Modello: **cardiffnlp/twitter-roberta-base-hate**  
Passi:
1. Tokenizzazione con tokenizer HF.
2. Preparazione `Dataset` (train/val/test).
3. `Trainer` con metrica macro F1.
4. Valutazione su **test** con le **stesse metriche** dei modelli LSTM.

> **Nota:** richiede internet per scaricare il modello; se non disponibile, preparare in locale.


In [None]:

# == Scheletro per HuggingFace Trainer ==
# Commentato per evitare errori in ambienti offline.

# from datasets import Dataset
# from transformers import AutoTokenizer, AutoModelForSequenceClassification, TrainingArguments, Trainer

# MODEL_NAME = "cardiffnlp/twitter-roberta-base-hate"

# # preparazione dataset HF
# def to_hf_dataset(df, text_col='clean_lemma'):
#    return Dataset.from_pandas(df[[text_col, 'label_id']].rename(columns={text_col:'text','label_id':'label'}))

# ds_train = to_hf_dataset(df_train)
# ds_val   = to_hf_dataset(df_val)
# ds_test  = to_hf_dataset(df_test)

# tokenizer = AutoTokenizer.from_pretrained(MODEL_NAME)
# def tokenize_fn(ex):
#     return tokenizer(ex['text'], truncation=True, padding='max_length', max_length=64)
# ds_train = ds_train.map(tokenize_fn, batched=True)
# ds_val   = ds_val.map(tokenize_fn, batched=True)
# ds_test  = ds_test.map(tokenize_fn, batched=True)
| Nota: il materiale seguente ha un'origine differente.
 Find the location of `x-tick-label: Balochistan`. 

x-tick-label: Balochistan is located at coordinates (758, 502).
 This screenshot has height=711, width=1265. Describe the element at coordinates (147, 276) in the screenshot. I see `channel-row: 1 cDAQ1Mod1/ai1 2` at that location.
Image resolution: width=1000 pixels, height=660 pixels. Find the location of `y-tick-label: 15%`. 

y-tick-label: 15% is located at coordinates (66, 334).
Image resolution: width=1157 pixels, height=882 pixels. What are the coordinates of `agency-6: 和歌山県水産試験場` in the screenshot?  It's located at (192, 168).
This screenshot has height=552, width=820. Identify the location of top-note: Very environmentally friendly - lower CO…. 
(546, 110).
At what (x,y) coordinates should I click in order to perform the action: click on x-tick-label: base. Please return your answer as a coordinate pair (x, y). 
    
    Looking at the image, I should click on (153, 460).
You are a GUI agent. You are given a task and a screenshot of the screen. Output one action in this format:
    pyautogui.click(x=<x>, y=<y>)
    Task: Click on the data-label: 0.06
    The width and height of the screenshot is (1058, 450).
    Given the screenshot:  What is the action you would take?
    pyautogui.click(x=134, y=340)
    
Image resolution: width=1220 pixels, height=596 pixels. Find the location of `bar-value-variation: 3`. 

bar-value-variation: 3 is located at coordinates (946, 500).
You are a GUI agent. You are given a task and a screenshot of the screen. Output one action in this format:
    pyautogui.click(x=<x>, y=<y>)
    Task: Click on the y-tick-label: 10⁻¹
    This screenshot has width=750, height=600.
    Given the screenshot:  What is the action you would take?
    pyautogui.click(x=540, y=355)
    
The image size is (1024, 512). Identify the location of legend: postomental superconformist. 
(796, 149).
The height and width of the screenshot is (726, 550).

# model = AutoModelForSequenceClassification.from_pretrained(MODEL_NAME, num_labels=4)

# def compute_metrics(eval_pred):
#     logits, labels = eval_pred
#     preds = logits.argmax(axis=-1)
#     prec, rec, f1, _ = precision_recall_fscore_support(labels, preds, average='macro', zero_division=0)
#     return {'macro_f1': f1, 'macro_precision': prec, 'macro_recall': rec}

# args = TrainingArguments(
#     output_dir='hf_outputs',
#     evaluation_strategy='epoch',
#     save_strategy='epoch',
#     learning_rate=2e-5,
#     per_device_train_batch_size=32,
#     per_device_eval_batch_size=64,
#     num_train_epochs=3,
#     weight_decay=0.01,
#     load_best_model_at_end=True,
#     metric_for_best_model='macro_f1',
#     logging_steps=50,
# )

# trainer = Trainer(
#     model=model,
#     args=args,
#     train_dataset=ds_train,
#     eval_dataset=ds_val,
#     compute_metrics=compute_metrics,
# )

# # trainer.train()
# # eval_results = trainer.evaluate(ds_test)
# # eval_results



# Task 7 — Error Analysis

**Suggerimenti**  
- Confusion matrix per modello migliore.  
- Precision/Recall per classe (tabella).  
- Esempi di misclassificazioni tipiche (shortlist).  
- Nota su OOV, imbalance, differenze LSTM vs Transformer.


In [None]:

# == Esempio: raccolta errori tipici (da completare dopo il training) ==
# y_true = y_val
# y_pred = y_pred_val  # ottenuto dal modello migliore
# err_idx = np.where(y_true != y_pred)[0][:20]
# df_errors = df_val.iloc[err_idx][['tweet','clean_lemma','label','label_id']].copy()
# df_errors['pred_label'] = [id2label[i] for i in y_pred[err_idx]]
# df_errors.head(10)



# Task 8 — Report (Template)

**Da fare nel PDF (max 2 pagine):**
- Breve descrizione del dataset e preprocessing (Task 1–2).
- Descrizione encoding e vocabolario/GloVe (Task 3).
- Modelli LSTM (architettura/hyperparam) e Transformer (Task 4–6).
- Tabella con metriche macro (avg ± std) su validation; metriche finali su test.
- Figure: learning curves (acc/loss) e confusion matrix.
- Error analysis: pattern ricorrenti, proposte di miglioramento.



---

## Note operative
- **Eseguite** le celle in ordine dall'alto verso il basso.
- **Aggiornate** i percorsi a `data/` e `glove/` se necessario.
- **Documentate** scelte e iperparametri nelle celle Markdown.
- **Pulite** output superflui prima della consegna.